- Passage to read
◆ ◆ ◆ ◆

The kids are worried — and they should be. They are watching their inhabitable world disintegrate at an increasing pace.
They’re angry, and have every right to be. They are not seeing any meaningful global effort to preserve a planet for them to exist on.
They don’t trust the grown-up power structure, and who can blame them? Time and again they’ve been dismissed with condescension and disdain by adults who have no vested interest in doing anything to slow the effects of climate change.
In the face of all that, they are trying — desperately, because desperation is the only option at this point — to raise consciousness, organize movements, generate action and force change as if their lives depend on it.
Because they do.
That ought to be enough to motivate the world’s adult population. Particularly if you are a parent or grandparent of any of these kids, or you simply care about them, how could you possibly be opposed to something that might help save them?
That’s the question Greta Thunberg keeps asking. The 16-year-old Swedish girl has become the face and voice of young people worldwide, not really promoting climate change action so much as insisting that adults take it seriously. She is wise, courageous and determined beyond her years — leading perhaps to the question of why someone older could not have done the same things. I think the answer is that no one would have paid nearly as much attention. Greta was a curiosity who turned into a phenomenon, thanks in large part to the digital-age dissemination of her message. That said, it is her insistent message that has endured after the novelty of a teen heroine was no longer was the story of the day.

◆ ◆ ◆ ◆

- Supplied material
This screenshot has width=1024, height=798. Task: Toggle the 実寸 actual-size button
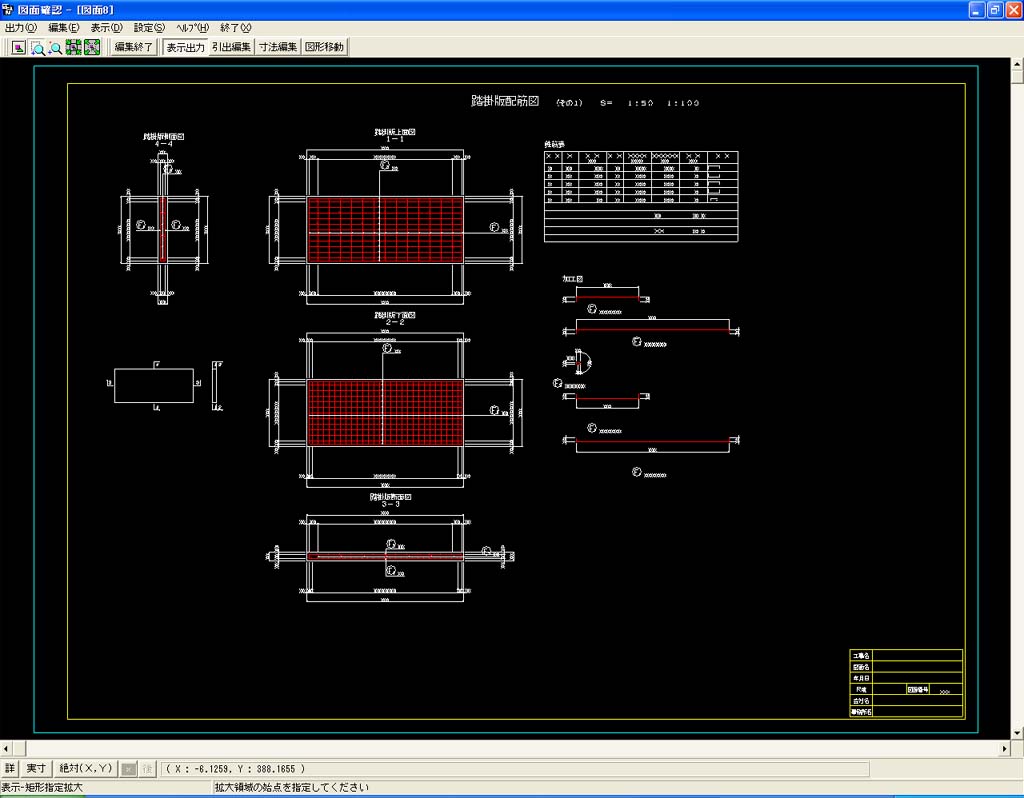click(36, 768)
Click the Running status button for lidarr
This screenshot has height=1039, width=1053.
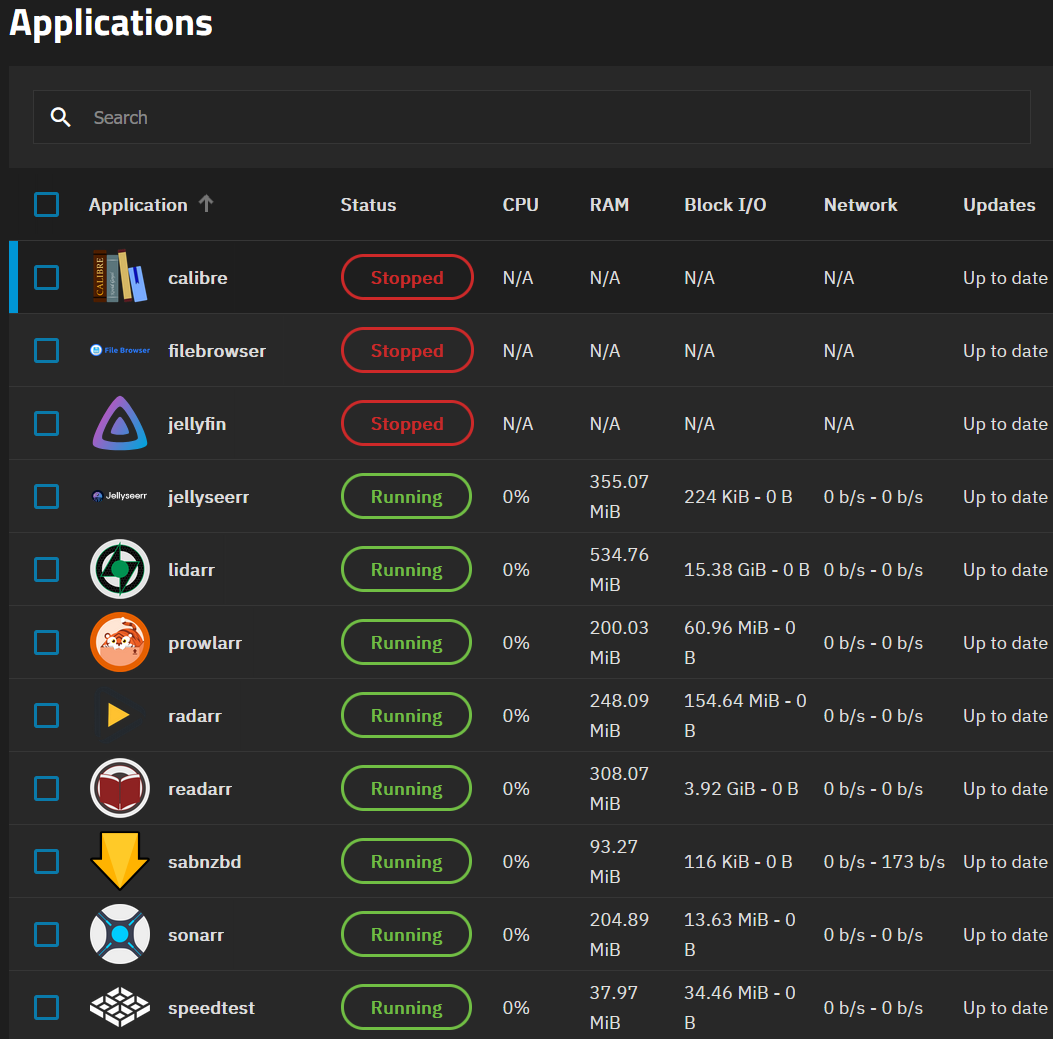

◆ ◆ ◆ ◆

- Task list
1. Reproduce a section of the passage on young climate activists word for word, beginning at "The kids are" and stopping after "Because they do.".
2. How old is Greta Thunberg according to the passage on young climate activists?

- Answers
1.
The kids are worried — and they should be. They are watching their inhabitable world disintegrate at an increasing pace.
They’re angry, and have every right to be. They are not seeing any meaningful global effort to preserve a planet for them to exist on.
They don’t trust the grown-up power structure, and who can blame them? Time and again they’ve been dismissed with condescension and disdain by adults who have no vested interest in doing anything to slow the effects of climate change.
In the face of all that, they are trying — desperately, because desperation is the only option at this point — to raise consciousness, organize movements, generate action and force change as if their lives depend on it.
Because they do.

2. She is 16 years old.